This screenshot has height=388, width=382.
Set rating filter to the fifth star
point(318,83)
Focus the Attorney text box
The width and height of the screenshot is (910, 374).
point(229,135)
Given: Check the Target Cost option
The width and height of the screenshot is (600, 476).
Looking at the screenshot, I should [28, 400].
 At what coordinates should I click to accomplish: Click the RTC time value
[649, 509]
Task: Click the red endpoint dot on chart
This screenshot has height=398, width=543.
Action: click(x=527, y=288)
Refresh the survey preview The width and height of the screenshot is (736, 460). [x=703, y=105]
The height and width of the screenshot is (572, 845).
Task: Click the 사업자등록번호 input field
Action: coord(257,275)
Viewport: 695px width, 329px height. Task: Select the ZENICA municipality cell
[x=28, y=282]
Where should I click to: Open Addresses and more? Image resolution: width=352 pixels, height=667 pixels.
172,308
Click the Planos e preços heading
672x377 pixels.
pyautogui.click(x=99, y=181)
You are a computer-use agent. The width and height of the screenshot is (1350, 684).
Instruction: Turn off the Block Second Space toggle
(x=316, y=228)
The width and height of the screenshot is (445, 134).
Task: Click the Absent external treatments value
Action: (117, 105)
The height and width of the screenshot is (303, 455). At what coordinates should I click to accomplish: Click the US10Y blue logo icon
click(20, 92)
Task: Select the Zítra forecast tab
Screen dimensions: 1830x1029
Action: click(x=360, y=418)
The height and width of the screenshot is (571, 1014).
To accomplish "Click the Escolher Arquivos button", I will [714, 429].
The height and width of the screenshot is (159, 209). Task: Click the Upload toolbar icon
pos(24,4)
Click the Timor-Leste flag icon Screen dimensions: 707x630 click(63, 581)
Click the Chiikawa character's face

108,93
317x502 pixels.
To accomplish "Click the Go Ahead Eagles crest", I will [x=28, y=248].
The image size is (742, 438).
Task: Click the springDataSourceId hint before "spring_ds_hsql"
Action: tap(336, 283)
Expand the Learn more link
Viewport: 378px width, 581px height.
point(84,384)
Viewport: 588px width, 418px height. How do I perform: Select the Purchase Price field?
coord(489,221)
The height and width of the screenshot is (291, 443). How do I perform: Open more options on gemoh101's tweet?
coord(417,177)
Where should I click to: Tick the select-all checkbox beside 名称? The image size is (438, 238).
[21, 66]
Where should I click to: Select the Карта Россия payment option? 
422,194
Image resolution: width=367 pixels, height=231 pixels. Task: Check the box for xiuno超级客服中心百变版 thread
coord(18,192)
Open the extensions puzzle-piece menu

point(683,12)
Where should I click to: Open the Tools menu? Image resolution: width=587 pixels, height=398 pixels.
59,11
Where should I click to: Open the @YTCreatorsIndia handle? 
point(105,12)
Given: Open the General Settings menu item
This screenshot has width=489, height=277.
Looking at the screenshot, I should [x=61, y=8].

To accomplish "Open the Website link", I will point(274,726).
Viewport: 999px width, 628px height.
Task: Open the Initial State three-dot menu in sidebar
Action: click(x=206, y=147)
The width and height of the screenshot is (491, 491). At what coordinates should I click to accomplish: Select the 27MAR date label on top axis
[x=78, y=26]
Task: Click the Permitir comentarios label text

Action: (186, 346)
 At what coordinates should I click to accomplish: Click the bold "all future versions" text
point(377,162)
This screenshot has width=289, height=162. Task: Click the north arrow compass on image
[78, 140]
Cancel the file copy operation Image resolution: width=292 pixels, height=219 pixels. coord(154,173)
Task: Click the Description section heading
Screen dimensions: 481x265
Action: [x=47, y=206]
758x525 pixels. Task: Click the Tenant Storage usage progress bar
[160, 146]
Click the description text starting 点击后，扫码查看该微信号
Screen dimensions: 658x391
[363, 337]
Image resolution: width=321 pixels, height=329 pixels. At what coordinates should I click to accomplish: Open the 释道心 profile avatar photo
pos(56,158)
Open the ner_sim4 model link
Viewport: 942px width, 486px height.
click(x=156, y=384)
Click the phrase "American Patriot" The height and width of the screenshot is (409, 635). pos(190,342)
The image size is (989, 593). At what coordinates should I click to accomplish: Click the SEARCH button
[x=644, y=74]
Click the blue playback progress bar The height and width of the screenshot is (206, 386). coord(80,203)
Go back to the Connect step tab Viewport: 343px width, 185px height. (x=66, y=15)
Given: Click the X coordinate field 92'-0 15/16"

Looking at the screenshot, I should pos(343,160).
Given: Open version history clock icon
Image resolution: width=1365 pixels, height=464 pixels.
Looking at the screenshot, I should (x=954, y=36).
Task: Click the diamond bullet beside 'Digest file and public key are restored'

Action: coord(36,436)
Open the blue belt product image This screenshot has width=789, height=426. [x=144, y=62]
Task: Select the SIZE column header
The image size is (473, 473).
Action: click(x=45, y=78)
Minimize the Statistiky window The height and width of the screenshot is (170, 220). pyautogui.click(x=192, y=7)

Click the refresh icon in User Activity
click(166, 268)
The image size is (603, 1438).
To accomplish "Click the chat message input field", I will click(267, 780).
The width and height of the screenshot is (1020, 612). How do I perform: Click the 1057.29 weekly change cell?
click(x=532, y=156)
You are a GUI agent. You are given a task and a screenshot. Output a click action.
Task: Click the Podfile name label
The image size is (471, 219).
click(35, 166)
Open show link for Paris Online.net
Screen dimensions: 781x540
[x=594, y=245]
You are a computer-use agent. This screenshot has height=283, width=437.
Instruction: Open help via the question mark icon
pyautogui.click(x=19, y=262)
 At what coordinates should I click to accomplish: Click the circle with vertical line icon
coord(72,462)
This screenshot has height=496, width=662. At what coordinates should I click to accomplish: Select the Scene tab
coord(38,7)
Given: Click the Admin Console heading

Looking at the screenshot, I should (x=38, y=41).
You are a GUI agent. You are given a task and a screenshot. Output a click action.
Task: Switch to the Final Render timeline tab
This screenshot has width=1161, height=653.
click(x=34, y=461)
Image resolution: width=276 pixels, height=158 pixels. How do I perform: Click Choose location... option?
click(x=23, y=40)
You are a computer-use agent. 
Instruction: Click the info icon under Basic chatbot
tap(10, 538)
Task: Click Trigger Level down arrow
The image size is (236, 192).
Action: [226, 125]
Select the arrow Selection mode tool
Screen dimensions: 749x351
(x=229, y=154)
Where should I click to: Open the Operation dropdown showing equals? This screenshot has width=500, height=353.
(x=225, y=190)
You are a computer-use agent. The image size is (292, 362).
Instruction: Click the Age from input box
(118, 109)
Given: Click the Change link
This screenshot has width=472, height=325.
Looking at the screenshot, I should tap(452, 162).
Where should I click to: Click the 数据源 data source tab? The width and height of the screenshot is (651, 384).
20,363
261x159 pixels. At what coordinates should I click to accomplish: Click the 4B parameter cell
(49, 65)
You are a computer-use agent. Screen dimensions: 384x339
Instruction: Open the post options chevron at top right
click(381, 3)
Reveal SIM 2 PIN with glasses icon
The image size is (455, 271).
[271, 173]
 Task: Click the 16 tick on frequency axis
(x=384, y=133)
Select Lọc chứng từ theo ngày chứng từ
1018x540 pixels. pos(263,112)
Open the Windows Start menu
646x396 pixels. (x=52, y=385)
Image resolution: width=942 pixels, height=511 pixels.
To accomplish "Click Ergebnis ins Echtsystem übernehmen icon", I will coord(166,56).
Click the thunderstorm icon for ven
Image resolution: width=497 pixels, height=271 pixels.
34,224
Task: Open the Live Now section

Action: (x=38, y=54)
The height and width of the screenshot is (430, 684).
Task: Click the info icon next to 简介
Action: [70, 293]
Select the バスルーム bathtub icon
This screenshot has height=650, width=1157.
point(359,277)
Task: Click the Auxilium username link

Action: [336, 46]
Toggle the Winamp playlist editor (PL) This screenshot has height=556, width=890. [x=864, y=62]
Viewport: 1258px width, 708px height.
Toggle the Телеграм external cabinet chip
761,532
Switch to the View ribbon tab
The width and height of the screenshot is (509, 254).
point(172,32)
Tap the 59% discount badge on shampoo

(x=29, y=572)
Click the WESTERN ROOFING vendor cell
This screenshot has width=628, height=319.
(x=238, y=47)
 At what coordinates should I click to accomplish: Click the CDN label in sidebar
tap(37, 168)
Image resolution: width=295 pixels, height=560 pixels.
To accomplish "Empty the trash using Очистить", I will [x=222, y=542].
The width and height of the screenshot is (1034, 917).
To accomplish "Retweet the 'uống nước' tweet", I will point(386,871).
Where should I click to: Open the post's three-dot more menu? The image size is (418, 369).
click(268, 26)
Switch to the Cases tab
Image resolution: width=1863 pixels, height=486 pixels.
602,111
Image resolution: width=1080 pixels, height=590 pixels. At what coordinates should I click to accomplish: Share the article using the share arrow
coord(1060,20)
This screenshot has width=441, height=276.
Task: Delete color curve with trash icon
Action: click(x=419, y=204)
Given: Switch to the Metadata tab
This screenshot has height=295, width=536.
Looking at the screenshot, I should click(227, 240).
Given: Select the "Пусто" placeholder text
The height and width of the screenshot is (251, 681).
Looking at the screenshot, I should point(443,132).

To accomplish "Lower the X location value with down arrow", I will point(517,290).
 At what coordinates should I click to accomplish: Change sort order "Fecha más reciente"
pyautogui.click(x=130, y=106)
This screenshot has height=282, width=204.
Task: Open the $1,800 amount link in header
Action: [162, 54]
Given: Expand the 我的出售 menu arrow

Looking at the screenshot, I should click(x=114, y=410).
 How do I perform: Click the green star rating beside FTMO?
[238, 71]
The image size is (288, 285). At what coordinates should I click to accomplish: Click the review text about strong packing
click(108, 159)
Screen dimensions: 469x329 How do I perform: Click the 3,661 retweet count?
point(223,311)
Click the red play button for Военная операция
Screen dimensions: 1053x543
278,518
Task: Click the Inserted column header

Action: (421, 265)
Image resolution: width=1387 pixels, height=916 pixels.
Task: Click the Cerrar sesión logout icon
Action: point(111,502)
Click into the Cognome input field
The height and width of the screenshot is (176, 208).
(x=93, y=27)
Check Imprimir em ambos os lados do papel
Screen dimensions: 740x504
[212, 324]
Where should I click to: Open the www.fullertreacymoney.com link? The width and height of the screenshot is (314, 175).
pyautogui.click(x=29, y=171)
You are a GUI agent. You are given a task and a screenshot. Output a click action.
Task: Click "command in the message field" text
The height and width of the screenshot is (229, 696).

**Exercise prompt**
Set down each line exactly as it appears, starting at the top of the data and ending at the line containing "Given: Check the Target Cost option", and include no other lines.

**Solution to this task**
This screenshot has height=388, width=382.
Set rating filter to the fifth star
point(318,83)
Focus the Attorney text box
The width and height of the screenshot is (910, 374).
point(229,135)
Given: Check the Target Cost option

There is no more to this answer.